The original layout was fedora defualt installation layout....i don't remember exactly how its defined though.
all i know is the root "/" gose to lv_root
and then /home gose to lv_home
and swap gose to lv_swap
If you have a backup of /etc/fstab anywhere, then that's something to start with. Personally (and I'm putting a hand out to get slapped here) I would be surprised if it's seeing the usb disk as part of a raid or perhaps even lvm structure. I would have thought it would have to be internal for that.
dd is only useful for disk copying if you are dd'ing onto an identical disk. cp -a otherwise. With dd, he directories will point to track/cylinder for file start, and if the track/cylinder is different . . . you get info in, rubbish out. cp -a copies the data and writes fresh data locations. I would go through /dev/sda, & sdb, mounting every partition ro, e.g.
mount -o ro /dev/sda1 /mnt/tmp
and see what you can read. Consider also what you want/need, and what files you can do without. Also do web searches e.g. "linux deleted dm-0 raid 1" "linux recover lost raid-1". I'm no raid expert, and avoid lvm like the plague. Perhaps now you know why :-P.
Looking at them now, sda is your disk cloned with dd, right? If it is identical CHS to your old disk, dd may work - Otherwise it's nonsense, although you may get stuff off it with photorec. In the off chance it's identical, try the lines below.
sdb has a sdb1 & sdb2. Frankly, sdb3 & sdb4 look like garbage entries. sdb1 is NTFS, sdb2 is FAT16
(-->dos 6.0 & windows 3.11 iirc).
mount -t ntfs-3g /dev/sdb1 /somewhere
mount -t msdos /dev/sdb2 /somewhere (or mebbe -t vfat)
If this gets nowhere , there is ntfs and dos tools (check sbin & /usr/sbin). If testdisk won't do write up the partition table, I have _no_ ideas for you. Game over.
yep, sda is the disk i cloned. with the same size of my dying source disk.

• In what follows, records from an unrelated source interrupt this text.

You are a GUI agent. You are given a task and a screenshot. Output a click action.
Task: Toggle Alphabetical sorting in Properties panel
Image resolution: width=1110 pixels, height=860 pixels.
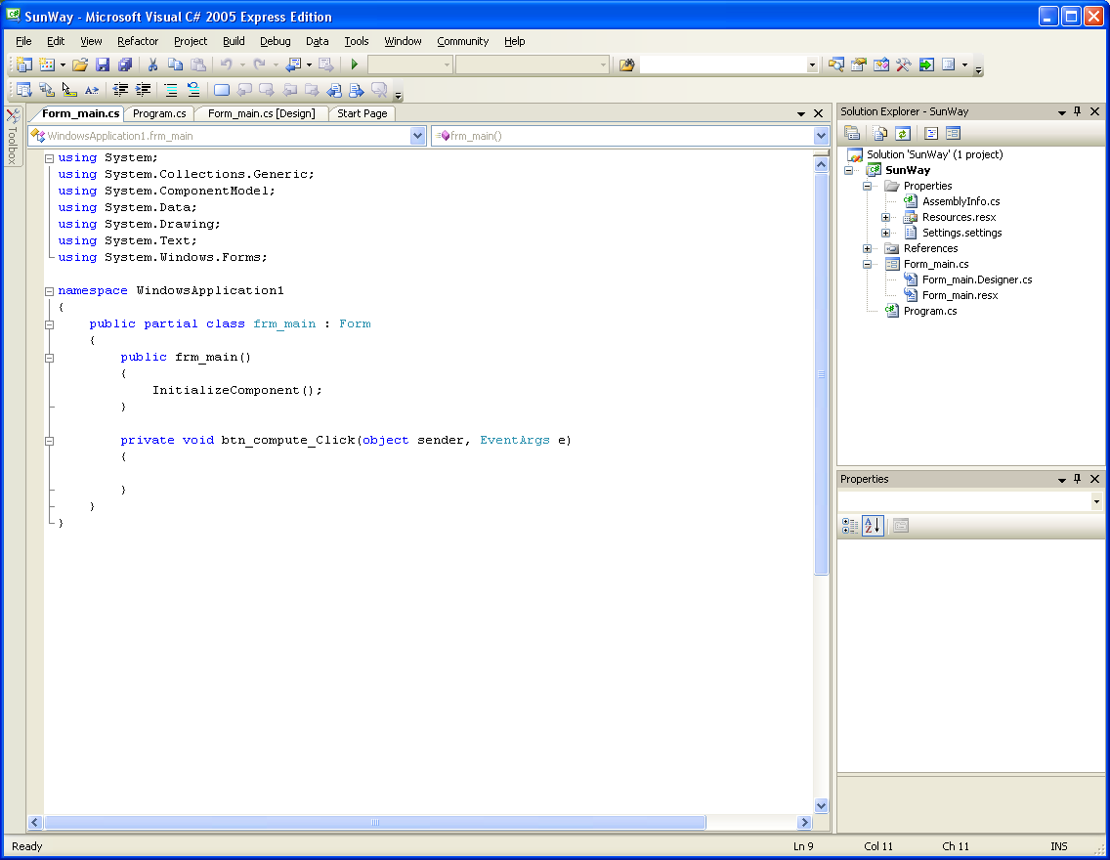point(873,526)
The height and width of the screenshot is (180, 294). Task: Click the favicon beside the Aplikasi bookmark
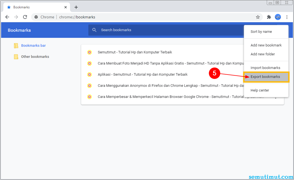pyautogui.click(x=89, y=74)
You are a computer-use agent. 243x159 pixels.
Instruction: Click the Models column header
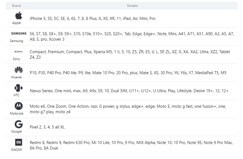(132, 6)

I'm not quite sure about the CHS though, just a 2TB disk.
sdb is the usb disk i stored the knoppix live dvd where i run the testdisk & photorec.
So that /dev/Mapper stuff is the data you're trying to get at?

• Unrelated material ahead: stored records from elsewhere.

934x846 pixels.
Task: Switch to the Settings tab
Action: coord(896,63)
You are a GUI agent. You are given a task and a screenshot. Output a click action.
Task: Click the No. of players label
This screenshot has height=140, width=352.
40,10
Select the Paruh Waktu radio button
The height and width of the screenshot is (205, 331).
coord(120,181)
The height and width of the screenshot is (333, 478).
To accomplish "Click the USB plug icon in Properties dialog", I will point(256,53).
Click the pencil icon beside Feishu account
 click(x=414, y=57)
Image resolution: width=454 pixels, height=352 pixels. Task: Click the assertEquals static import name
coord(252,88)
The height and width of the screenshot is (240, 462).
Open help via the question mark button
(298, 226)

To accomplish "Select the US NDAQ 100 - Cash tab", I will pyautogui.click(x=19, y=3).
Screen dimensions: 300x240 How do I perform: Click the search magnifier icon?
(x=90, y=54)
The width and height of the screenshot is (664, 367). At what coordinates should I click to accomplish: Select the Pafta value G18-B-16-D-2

Check the CHS of sda, & it's original. If they are different, you can let photorec loose on it. Once you have done that, clean it off, ans you probably need space. Throw in the old disk and try a cp -a to sda and you might get something. sdb is not of interest.
If you look to /etc/fstab, do you have there any translation of partitions, or is it somewhere else? If you have photorec data saved, cd to there & try this line on it
Code:
grep dev\/Mapper\/VolGroup-lv * |less
I would expect you to be able to find the partition (uuid probably) of each chunk that is in the LVM/raid array. Make a list of what's important/vital and save that stuff off. Then lose the lvm, the rest of the data, and reinstall. If it's commercially important, call experts.

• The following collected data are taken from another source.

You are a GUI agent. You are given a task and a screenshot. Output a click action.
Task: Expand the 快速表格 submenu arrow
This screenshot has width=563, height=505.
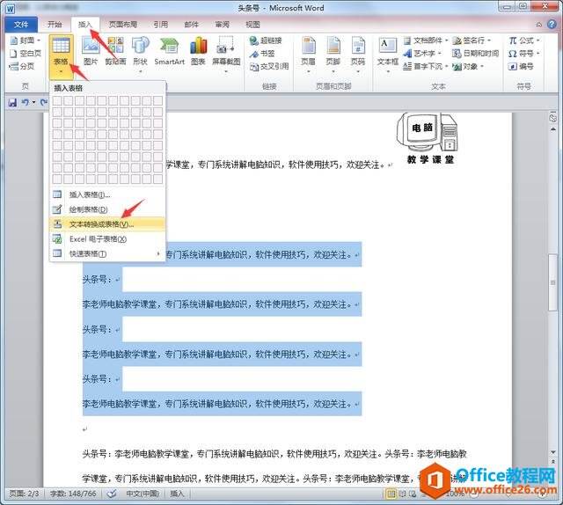158,253
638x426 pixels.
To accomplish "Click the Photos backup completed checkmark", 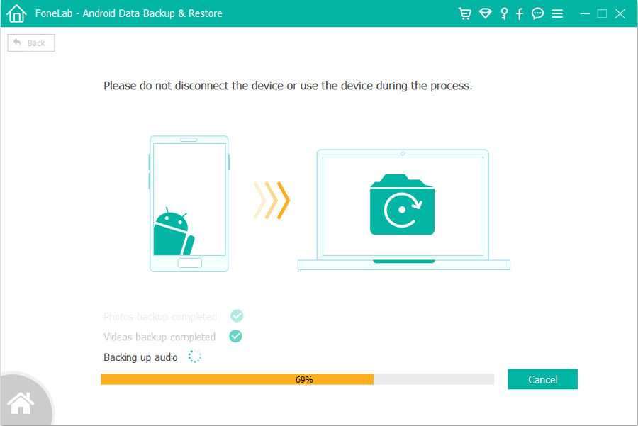I will pyautogui.click(x=237, y=315).
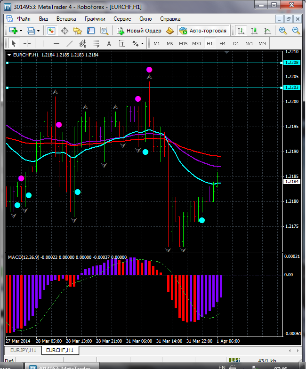306x369 pixels.
Task: Select the crosshair cursor tool
Action: click(27, 43)
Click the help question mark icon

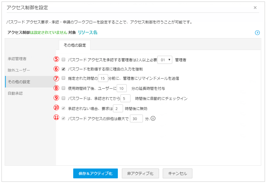[x=257, y=33]
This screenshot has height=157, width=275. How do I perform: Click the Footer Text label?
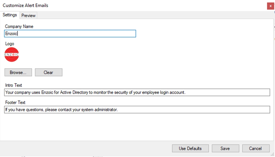15,102
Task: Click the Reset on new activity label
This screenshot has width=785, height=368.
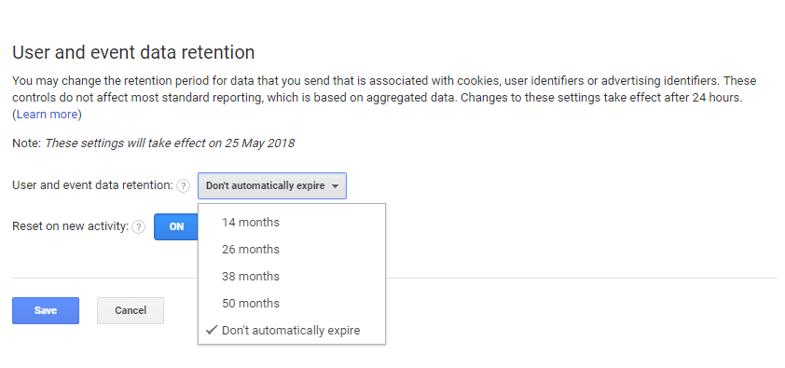Action: pos(71,226)
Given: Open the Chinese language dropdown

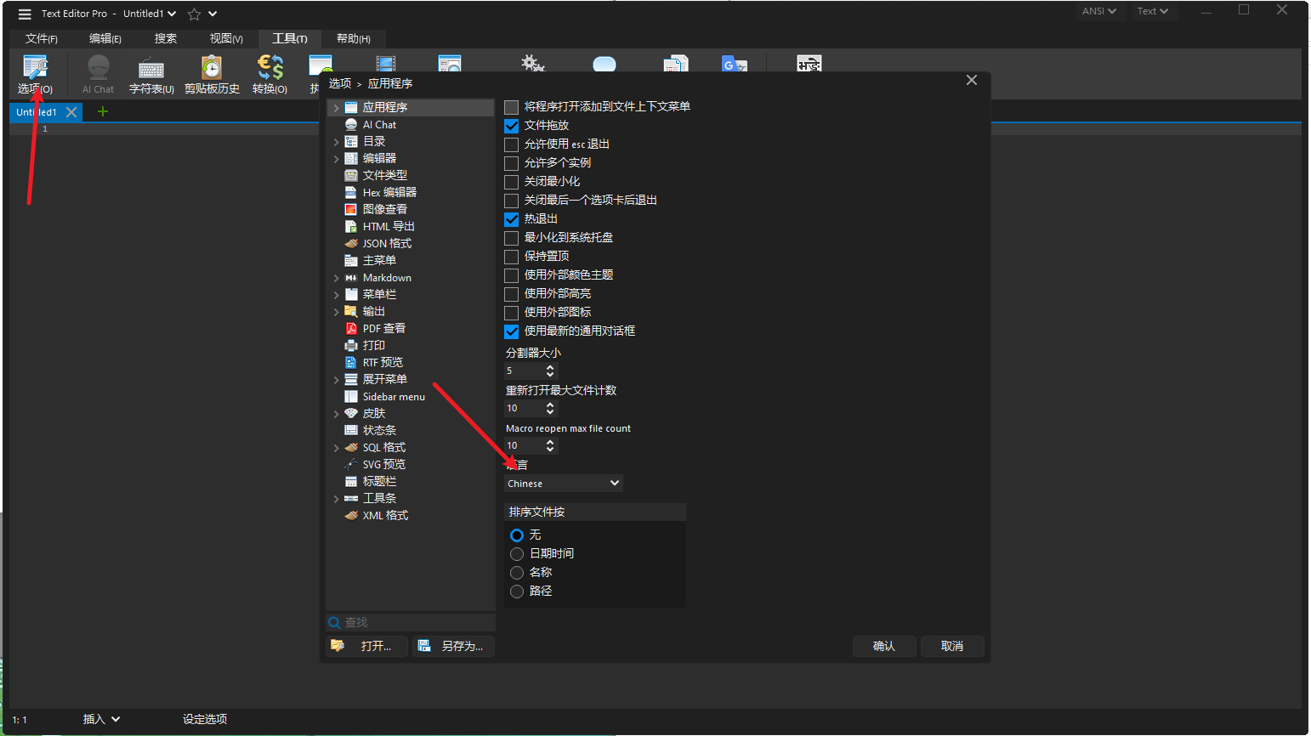Looking at the screenshot, I should (563, 483).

If you get the uuids, add them to /etc/fstab, like this
Quote:
UUID=03ec5dd3-45c0-4f95-a363-61ff321a09ff /mnt/tmp auto defaults 0 0
You can then run 'mount -a' and it will try them :-D.
EDIT: If the kernel recognizes them, they are also in /dev/disk/by-uuid
Last edited by business_kid; 07-24-2013 at 04:15 AM.